** What you should do **
Repeat only the lines below from the one containing "[button] (989, 946)" through the one containing "Vrstice (245, 550)", inclusive, exactly as written.

┌─ Given information

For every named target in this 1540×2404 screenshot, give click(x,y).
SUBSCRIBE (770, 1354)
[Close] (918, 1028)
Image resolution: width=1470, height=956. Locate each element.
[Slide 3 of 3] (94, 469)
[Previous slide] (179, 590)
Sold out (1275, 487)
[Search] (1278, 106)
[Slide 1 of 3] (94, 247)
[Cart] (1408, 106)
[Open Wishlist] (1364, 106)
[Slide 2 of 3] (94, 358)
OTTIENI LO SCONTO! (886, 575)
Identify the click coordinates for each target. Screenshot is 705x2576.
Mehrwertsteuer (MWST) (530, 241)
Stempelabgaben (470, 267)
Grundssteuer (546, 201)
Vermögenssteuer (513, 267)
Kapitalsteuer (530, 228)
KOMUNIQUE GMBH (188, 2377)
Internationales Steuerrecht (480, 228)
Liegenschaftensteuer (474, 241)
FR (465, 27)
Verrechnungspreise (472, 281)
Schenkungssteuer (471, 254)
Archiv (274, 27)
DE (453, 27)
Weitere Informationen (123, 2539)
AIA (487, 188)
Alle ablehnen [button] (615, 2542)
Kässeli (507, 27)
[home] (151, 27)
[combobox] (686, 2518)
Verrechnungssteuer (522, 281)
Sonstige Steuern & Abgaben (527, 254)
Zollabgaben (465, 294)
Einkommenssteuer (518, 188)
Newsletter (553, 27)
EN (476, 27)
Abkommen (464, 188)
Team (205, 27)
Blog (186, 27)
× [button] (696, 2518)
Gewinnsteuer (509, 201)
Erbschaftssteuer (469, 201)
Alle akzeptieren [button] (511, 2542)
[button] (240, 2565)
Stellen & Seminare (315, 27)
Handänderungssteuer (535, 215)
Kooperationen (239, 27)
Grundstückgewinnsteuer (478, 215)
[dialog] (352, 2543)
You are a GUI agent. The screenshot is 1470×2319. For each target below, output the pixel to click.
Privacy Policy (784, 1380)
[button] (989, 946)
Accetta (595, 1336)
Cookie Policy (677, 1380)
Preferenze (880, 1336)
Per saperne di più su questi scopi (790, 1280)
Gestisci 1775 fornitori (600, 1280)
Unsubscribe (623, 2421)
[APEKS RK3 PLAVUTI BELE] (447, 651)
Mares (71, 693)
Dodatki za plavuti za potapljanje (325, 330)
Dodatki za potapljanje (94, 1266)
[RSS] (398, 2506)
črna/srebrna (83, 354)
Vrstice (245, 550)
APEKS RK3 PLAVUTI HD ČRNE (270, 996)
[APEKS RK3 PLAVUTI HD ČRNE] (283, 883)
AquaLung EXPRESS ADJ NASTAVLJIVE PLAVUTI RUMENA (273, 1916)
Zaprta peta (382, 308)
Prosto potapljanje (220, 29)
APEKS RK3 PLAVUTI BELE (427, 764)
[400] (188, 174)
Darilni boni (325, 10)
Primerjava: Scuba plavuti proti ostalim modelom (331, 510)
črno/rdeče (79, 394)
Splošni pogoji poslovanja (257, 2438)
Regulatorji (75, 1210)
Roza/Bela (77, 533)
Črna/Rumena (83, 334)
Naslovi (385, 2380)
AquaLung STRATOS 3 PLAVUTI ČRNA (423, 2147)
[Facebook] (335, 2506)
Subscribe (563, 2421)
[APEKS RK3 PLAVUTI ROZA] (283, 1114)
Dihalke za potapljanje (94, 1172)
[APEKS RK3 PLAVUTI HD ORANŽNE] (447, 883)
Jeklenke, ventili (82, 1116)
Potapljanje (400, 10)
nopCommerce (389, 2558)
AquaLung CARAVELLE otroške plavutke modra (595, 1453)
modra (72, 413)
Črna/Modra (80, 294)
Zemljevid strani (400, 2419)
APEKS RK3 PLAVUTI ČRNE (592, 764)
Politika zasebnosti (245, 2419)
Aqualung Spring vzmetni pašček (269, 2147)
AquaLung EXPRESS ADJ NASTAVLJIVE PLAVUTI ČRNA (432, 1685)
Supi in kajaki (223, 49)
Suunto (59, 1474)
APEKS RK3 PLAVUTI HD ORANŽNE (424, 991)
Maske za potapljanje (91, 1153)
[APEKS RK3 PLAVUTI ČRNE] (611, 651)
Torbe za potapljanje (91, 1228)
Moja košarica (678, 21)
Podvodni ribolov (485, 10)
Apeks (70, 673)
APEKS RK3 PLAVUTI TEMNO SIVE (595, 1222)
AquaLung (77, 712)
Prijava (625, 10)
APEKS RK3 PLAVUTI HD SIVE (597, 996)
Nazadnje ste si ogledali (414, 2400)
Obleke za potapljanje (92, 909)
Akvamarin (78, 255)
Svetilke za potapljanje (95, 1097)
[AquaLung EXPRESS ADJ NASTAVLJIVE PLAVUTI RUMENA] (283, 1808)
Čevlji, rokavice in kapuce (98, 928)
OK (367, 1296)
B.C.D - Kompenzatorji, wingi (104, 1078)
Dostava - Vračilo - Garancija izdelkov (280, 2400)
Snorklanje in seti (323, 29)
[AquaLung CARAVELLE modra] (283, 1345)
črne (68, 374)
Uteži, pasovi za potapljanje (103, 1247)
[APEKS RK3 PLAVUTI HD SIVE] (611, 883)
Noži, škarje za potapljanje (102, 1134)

└─

** Written reply **
[button] (989, 946)
Accetta (595, 1336)
Cookie Policy (677, 1380)
Preferenze (880, 1336)
Per saperne di più su questi scopi (790, 1280)
Gestisci 1775 fornitori (600, 1280)
Unsubscribe (623, 2421)
[APEKS RK3 PLAVUTI BELE] (447, 651)
Mares (71, 693)
Dodatki za plavuti za potapljanje (325, 330)
Dodatki za potapljanje (94, 1266)
[RSS] (398, 2506)
črna/srebrna (83, 354)
Vrstice (245, 550)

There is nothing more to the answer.